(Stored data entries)
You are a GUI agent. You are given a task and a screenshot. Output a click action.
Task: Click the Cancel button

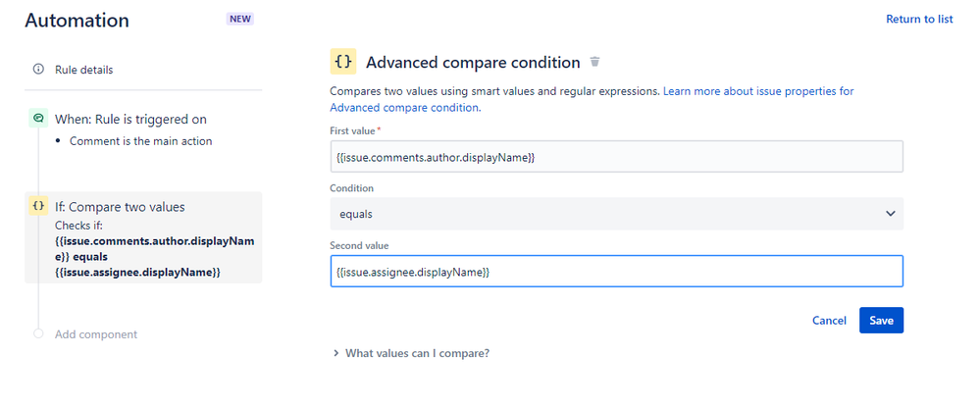click(x=829, y=321)
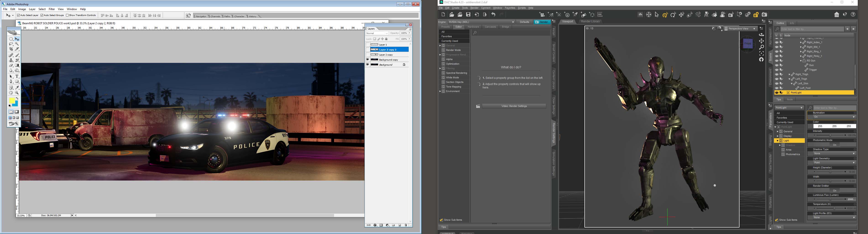Switch to the Render Library tab
Screen dimensions: 868x234
(x=590, y=22)
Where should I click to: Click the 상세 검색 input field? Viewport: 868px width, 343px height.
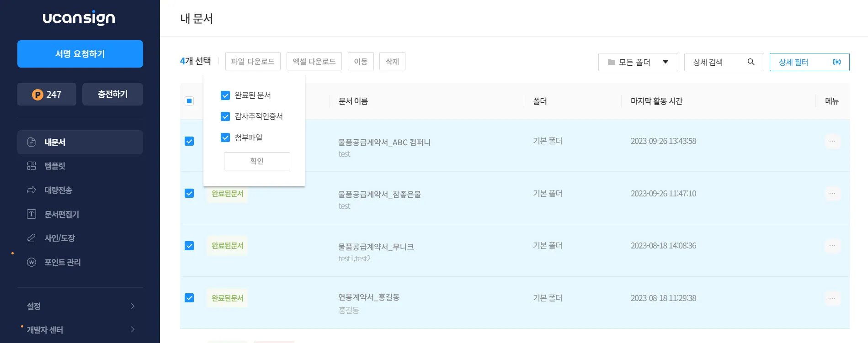[724, 62]
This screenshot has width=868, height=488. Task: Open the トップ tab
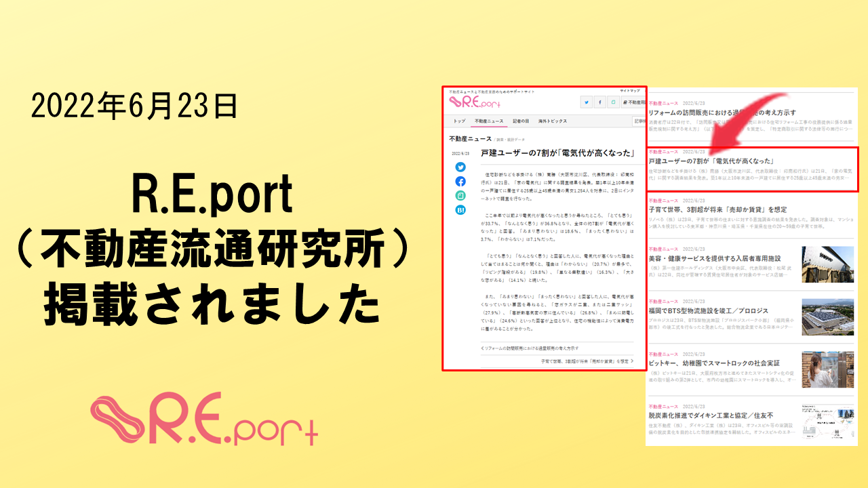coord(459,121)
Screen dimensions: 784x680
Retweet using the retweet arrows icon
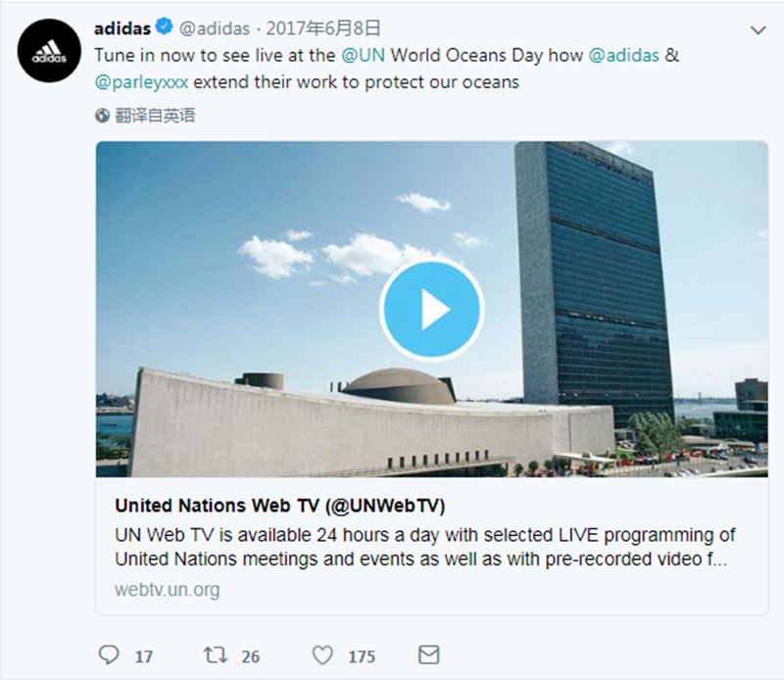click(216, 655)
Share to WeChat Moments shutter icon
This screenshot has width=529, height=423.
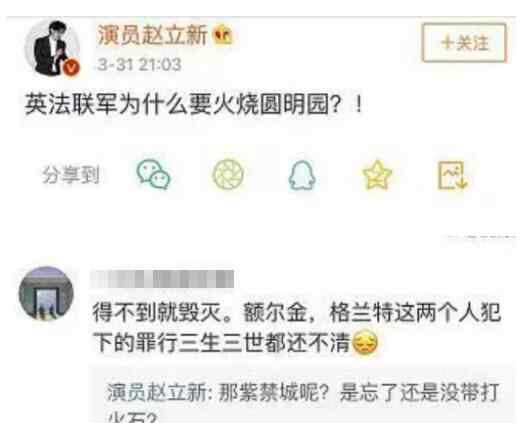coord(228,174)

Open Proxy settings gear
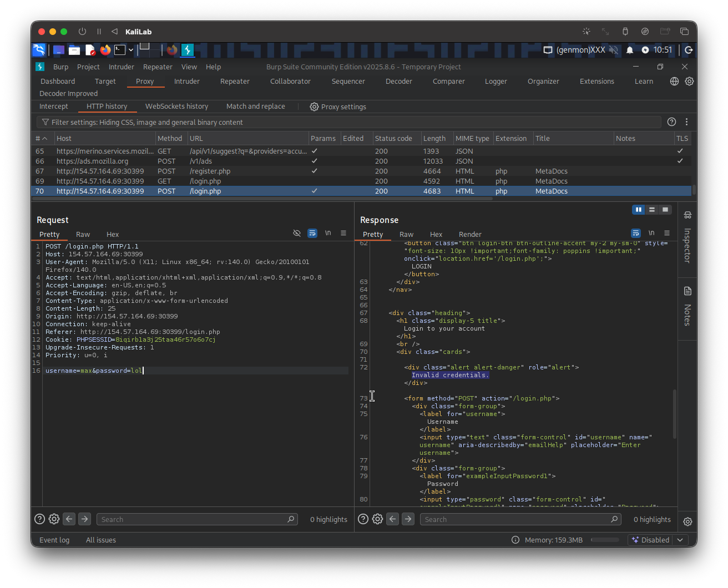tap(314, 107)
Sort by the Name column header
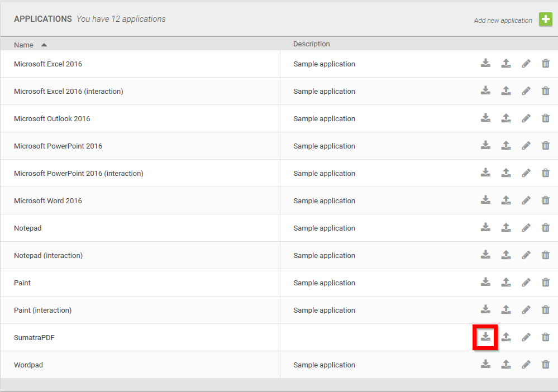The width and height of the screenshot is (558, 392). point(23,45)
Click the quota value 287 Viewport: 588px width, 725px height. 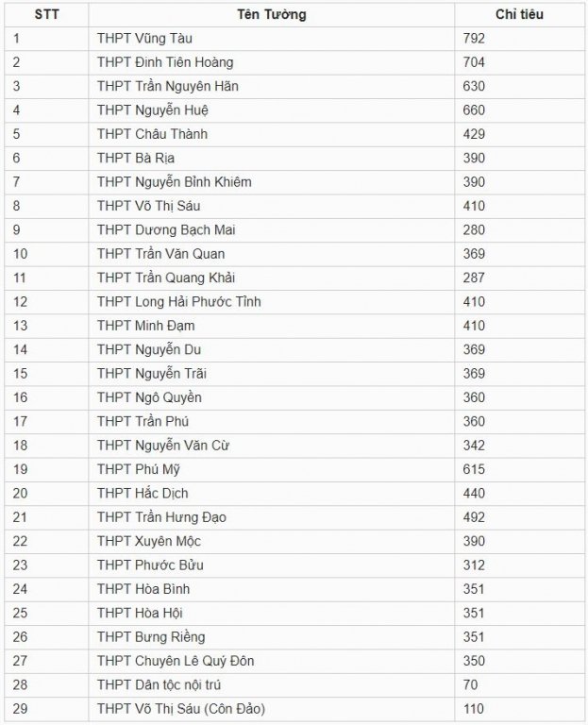(x=474, y=278)

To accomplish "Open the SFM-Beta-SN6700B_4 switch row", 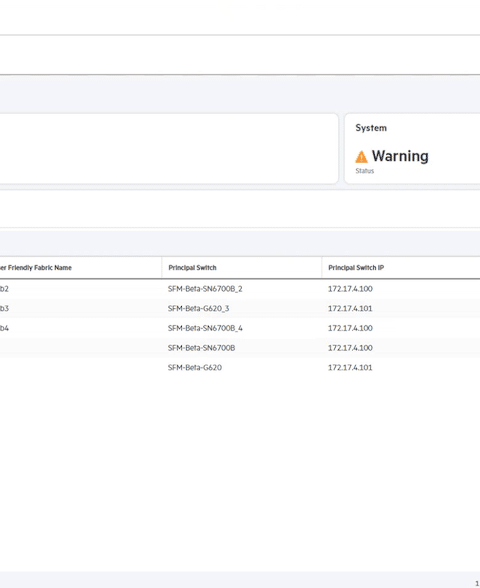I will click(205, 328).
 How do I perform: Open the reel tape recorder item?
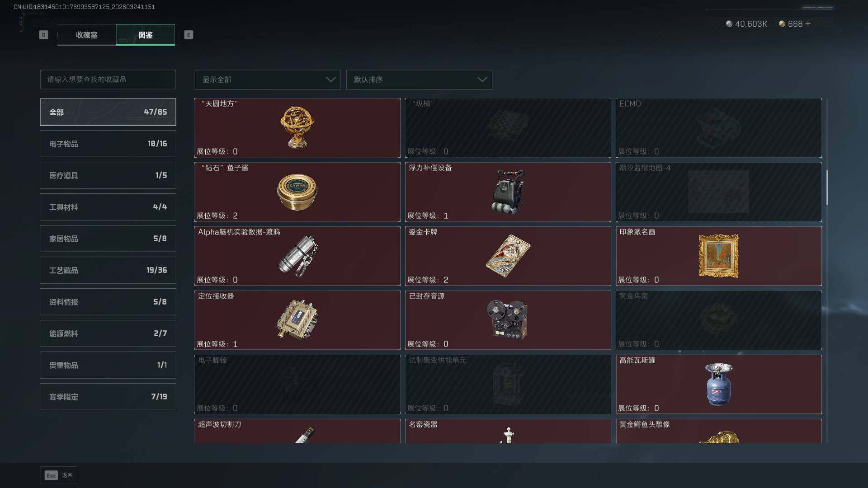click(x=508, y=320)
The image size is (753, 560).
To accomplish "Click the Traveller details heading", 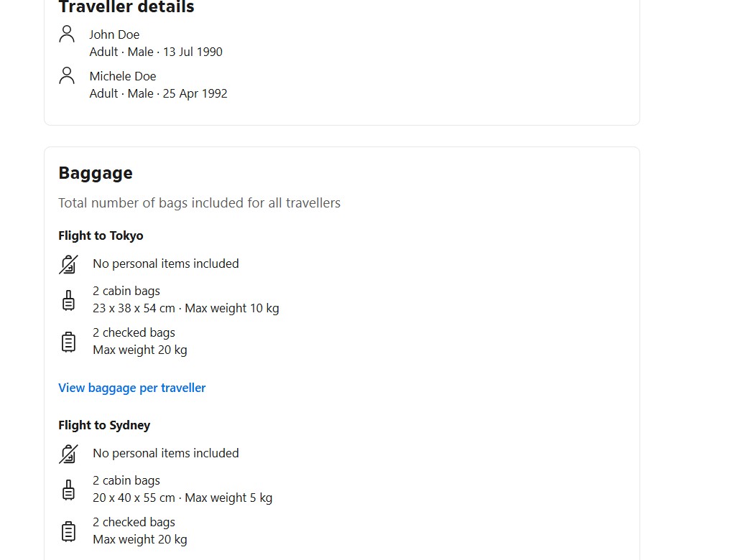I will [126, 8].
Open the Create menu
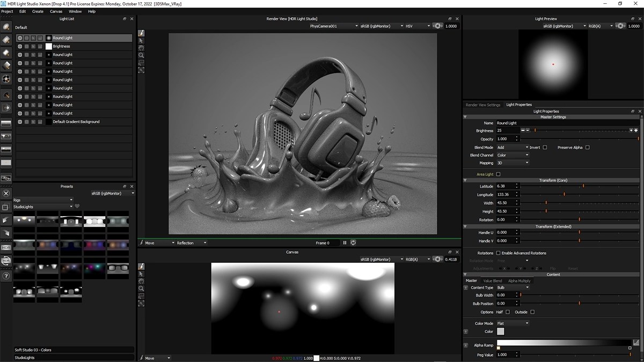Screen dimensions: 644x362 37,11
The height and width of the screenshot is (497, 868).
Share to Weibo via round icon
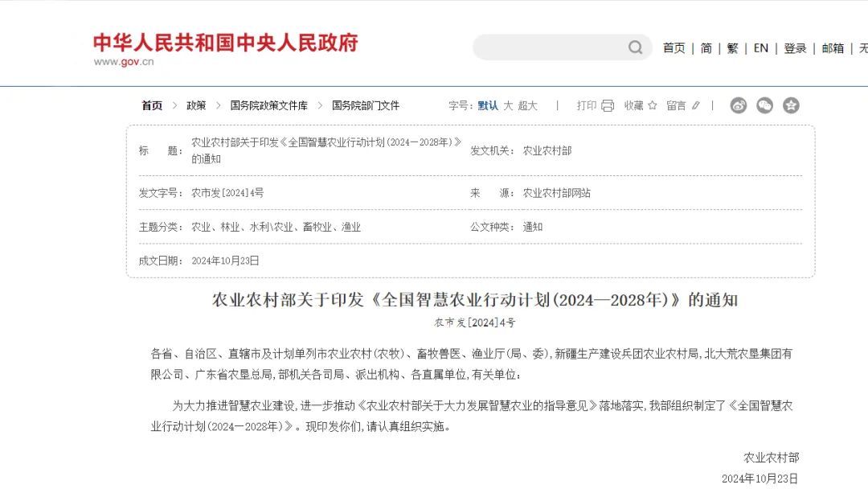pyautogui.click(x=738, y=105)
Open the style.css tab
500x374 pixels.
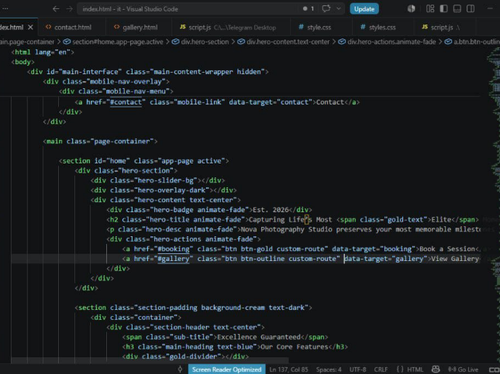319,27
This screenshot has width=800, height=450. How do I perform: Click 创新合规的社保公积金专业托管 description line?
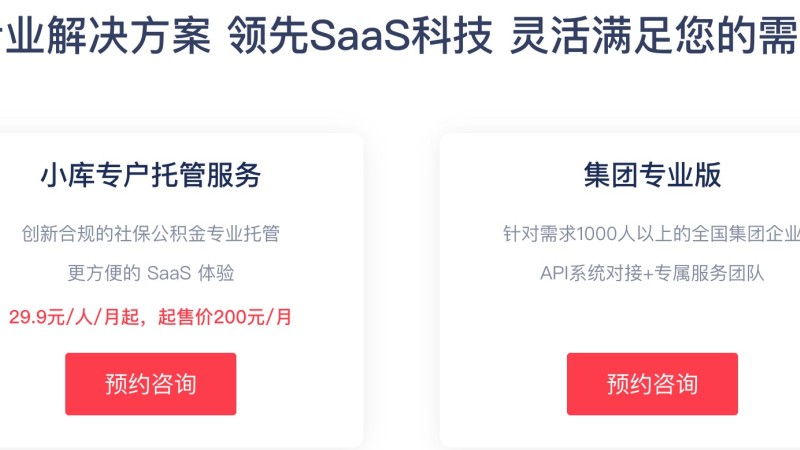[x=151, y=234]
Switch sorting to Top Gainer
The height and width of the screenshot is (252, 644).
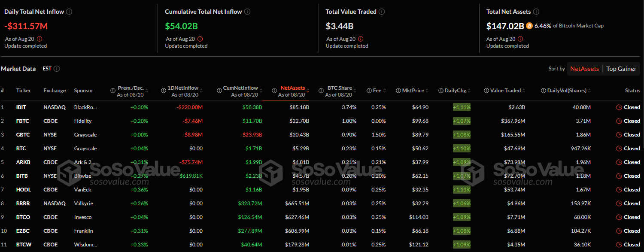[x=621, y=69]
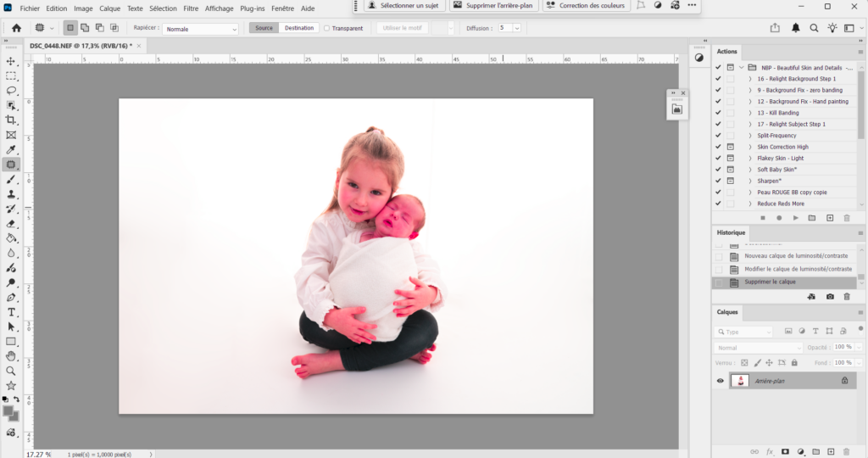Activate the Zoom magnifier tool
868x458 pixels.
tap(11, 371)
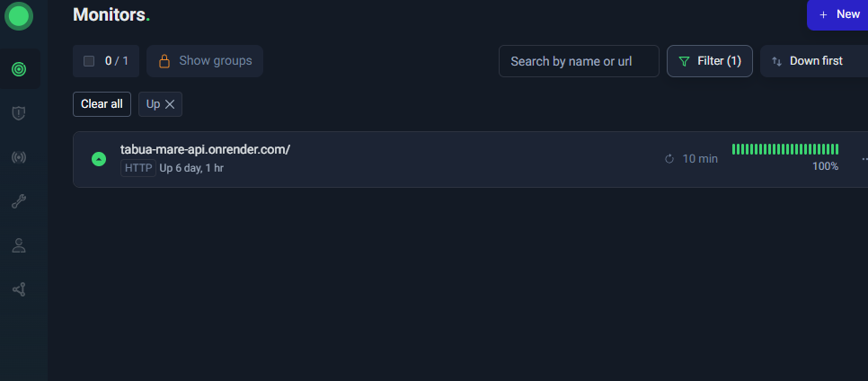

Task brief
Please retype, exactly and only, the lines from the one holding "The height and width of the screenshot is (252, 644)." to the end of the entries, both ends included, without any pictures.

Exercise response
The height and width of the screenshot is (252, 644).
[x=621, y=69]
Activate the Zoom magnifier tool
868x458 pixels.
tap(11, 371)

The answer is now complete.